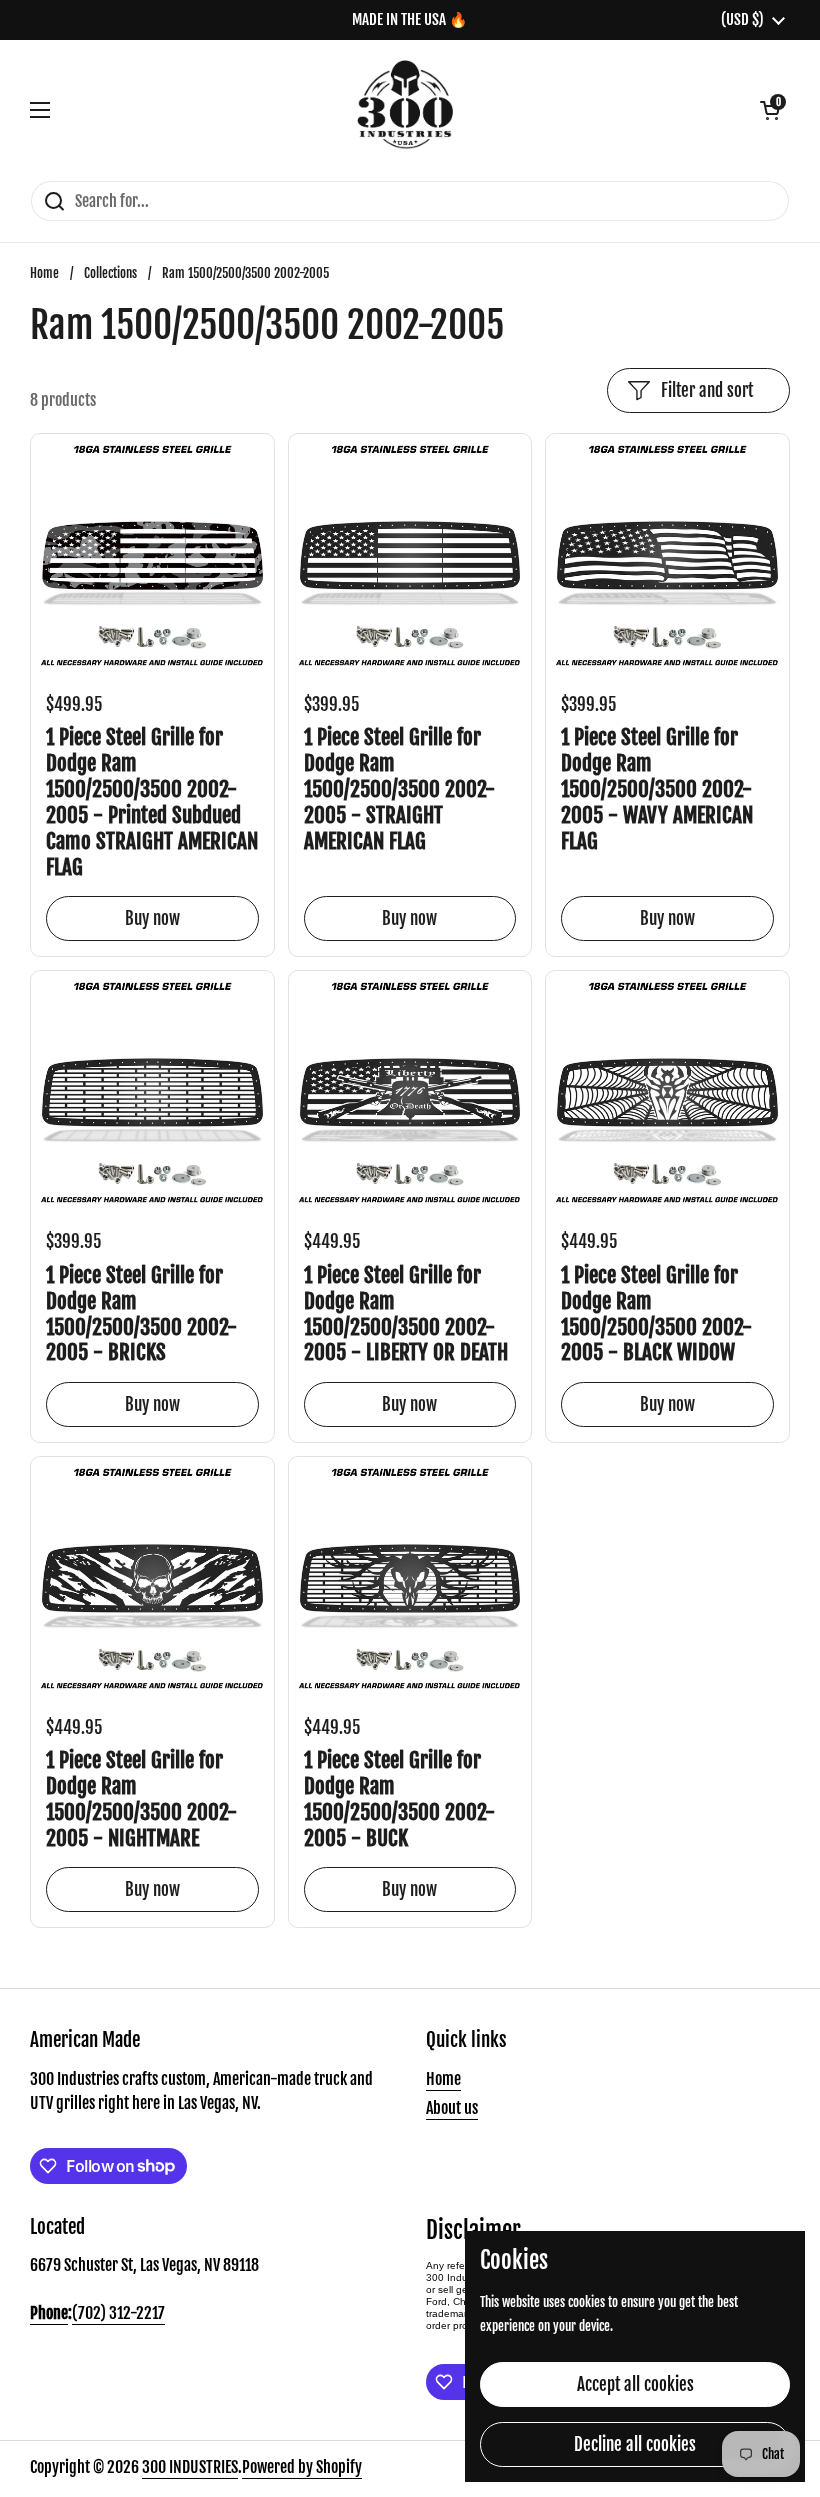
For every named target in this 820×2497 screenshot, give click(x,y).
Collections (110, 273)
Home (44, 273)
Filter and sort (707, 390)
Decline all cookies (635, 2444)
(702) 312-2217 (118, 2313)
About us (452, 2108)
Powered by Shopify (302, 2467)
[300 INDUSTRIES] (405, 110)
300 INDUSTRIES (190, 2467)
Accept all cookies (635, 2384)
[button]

◇ ◇ ◇ ◇ ◇ ◇ ◇

WHAT YOU NEED TO DO >>
Reproduce nothing but the lines from the line containing "About us (452, 2108)" to the last line of the data, each exactly as written.

EXERCISE RESPONSE >>
About us (452, 2108)
Powered by Shopify (302, 2467)
[300 INDUSTRIES] (405, 110)
300 INDUSTRIES (190, 2467)
Accept all cookies (635, 2384)
[button]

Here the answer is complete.